TASK PROMPT:
Please output every one of the lines below word for word, without any changes.

(Data listing)
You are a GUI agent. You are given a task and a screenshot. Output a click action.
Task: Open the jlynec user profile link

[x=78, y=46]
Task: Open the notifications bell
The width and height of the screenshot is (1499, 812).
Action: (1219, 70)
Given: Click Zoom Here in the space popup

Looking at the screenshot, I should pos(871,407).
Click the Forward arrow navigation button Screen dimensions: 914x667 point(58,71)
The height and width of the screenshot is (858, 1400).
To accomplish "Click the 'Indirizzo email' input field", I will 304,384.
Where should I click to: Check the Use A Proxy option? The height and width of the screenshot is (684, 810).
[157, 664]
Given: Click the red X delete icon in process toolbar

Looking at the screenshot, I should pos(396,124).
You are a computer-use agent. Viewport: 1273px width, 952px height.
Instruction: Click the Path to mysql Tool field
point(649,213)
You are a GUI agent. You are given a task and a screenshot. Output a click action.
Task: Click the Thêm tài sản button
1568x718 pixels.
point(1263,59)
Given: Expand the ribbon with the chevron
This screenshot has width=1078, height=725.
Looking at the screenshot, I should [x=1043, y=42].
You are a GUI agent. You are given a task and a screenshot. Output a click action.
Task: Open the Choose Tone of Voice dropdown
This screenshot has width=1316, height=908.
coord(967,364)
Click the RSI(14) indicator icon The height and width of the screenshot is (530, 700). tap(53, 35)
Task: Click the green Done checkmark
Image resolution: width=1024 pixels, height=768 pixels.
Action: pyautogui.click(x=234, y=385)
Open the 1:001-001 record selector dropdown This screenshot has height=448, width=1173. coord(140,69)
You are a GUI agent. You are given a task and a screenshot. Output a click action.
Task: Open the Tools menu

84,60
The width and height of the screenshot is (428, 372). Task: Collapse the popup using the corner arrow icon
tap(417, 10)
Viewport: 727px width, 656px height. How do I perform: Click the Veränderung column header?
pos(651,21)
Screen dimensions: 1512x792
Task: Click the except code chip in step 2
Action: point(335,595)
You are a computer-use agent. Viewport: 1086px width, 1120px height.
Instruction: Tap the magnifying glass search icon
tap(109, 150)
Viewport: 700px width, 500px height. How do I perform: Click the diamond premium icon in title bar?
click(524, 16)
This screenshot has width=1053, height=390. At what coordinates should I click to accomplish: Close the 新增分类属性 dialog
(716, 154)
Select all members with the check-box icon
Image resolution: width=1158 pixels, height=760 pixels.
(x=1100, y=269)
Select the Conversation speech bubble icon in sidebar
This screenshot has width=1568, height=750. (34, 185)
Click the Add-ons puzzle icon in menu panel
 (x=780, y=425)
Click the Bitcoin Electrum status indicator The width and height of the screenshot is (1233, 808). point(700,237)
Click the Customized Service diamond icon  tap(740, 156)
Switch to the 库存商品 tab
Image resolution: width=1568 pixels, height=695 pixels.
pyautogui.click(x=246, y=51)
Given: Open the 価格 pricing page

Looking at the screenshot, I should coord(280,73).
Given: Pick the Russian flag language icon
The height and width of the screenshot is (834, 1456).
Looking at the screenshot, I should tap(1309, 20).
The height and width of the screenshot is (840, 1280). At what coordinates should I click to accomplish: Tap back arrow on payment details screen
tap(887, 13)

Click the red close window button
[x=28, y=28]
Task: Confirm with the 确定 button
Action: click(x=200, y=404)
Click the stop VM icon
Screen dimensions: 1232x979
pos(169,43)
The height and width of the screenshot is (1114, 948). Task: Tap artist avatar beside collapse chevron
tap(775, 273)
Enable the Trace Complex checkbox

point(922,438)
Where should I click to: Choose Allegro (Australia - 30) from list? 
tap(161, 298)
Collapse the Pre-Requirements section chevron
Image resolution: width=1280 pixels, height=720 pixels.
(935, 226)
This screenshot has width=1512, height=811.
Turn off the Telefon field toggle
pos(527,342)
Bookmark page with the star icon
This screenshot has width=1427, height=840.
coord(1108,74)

SOLUTION BELOW:
You are a GUI agent. You are given a task and a screenshot. Output a click action.
Task: Open the jlynec user profile link

[x=78, y=46]
Task: Open the notifications bell
The width and height of the screenshot is (1499, 812).
Action: (1219, 70)
Given: Click Zoom Here in the space popup

Looking at the screenshot, I should pos(871,407).
Click the Forward arrow navigation button Screen dimensions: 914x667 point(58,71)
The height and width of the screenshot is (858, 1400).
To accomplish "Click the 'Indirizzo email' input field", I will 304,384.
Where should I click to: Check the Use A Proxy option? The height and width of the screenshot is (684, 810).
[157, 664]
Given: Click the red X delete icon in process toolbar

Looking at the screenshot, I should pos(396,124).
You are a computer-use agent. Viewport: 1273px width, 952px height.
Instruction: Click the Path to mysql Tool field
point(649,213)
You are a GUI agent. You are given a task and a screenshot. Output a click action.
Task: Click the Thêm tài sản button
1568x718 pixels.
point(1263,59)
Given: Expand the ribbon with the chevron
This screenshot has width=1078, height=725.
Looking at the screenshot, I should [x=1043, y=42].
You are a GUI agent. You are given a task and a screenshot. Output a click action.
Task: Open the Choose Tone of Voice dropdown
This screenshot has width=1316, height=908.
coord(967,364)
Click the RSI(14) indicator icon The height and width of the screenshot is (530, 700). tap(53, 35)
Task: Click the green Done checkmark
Image resolution: width=1024 pixels, height=768 pixels.
Action: pyautogui.click(x=234, y=385)
Open the 1:001-001 record selector dropdown This screenshot has height=448, width=1173. coord(140,69)
You are a GUI agent. You are given a task and a screenshot. Output a click action.
Task: Open the Tools menu

84,60
The width and height of the screenshot is (428, 372). Task: Collapse the popup using the corner arrow icon
tap(417, 10)
Viewport: 727px width, 656px height. How do I perform: Click the Veränderung column header?
pos(651,21)
Screen dimensions: 1512x792
Task: Click the except code chip in step 2
Action: point(335,595)
You are a computer-use agent. Viewport: 1086px width, 1120px height.
Instruction: Tap the magnifying glass search icon
tap(109, 150)
Viewport: 700px width, 500px height. How do I perform: Click the diamond premium icon in title bar?
click(524, 16)
This screenshot has width=1053, height=390. At what coordinates should I click to accomplish: Close the 新增分类属性 dialog
(716, 154)
Select all members with the check-box icon
Image resolution: width=1158 pixels, height=760 pixels.
(x=1100, y=269)
Select the Conversation speech bubble icon in sidebar
This screenshot has width=1568, height=750. (34, 185)
Click the Add-ons puzzle icon in menu panel
 (x=780, y=425)
Click the Bitcoin Electrum status indicator The width and height of the screenshot is (1233, 808). point(700,237)
Click the Customized Service diamond icon  tap(740, 156)
Switch to the 库存商品 tab
Image resolution: width=1568 pixels, height=695 pixels.
pyautogui.click(x=246, y=51)
Given: Open the 価格 pricing page

Looking at the screenshot, I should coord(280,73).
Given: Pick the Russian flag language icon
The height and width of the screenshot is (834, 1456).
Looking at the screenshot, I should tap(1309, 20).
The height and width of the screenshot is (840, 1280). At what coordinates should I click to accomplish: Tap back arrow on payment details screen
tap(887, 13)

Click the red close window button
[x=28, y=28]
Task: Confirm with the 确定 button
Action: click(x=200, y=404)
Click the stop VM icon
Screen dimensions: 1232x979
pos(169,43)
The height and width of the screenshot is (1114, 948). Task: Tap artist avatar beside collapse chevron
tap(775, 273)
Enable the Trace Complex checkbox

point(922,438)
Where should I click to: Choose Allegro (Australia - 30) from list? 
tap(161, 298)
Collapse the Pre-Requirements section chevron
Image resolution: width=1280 pixels, height=720 pixels.
(935, 226)
This screenshot has width=1512, height=811.
Turn off the Telefon field toggle
pos(527,342)
Bookmark page with the star icon
This screenshot has width=1427, height=840.
coord(1108,74)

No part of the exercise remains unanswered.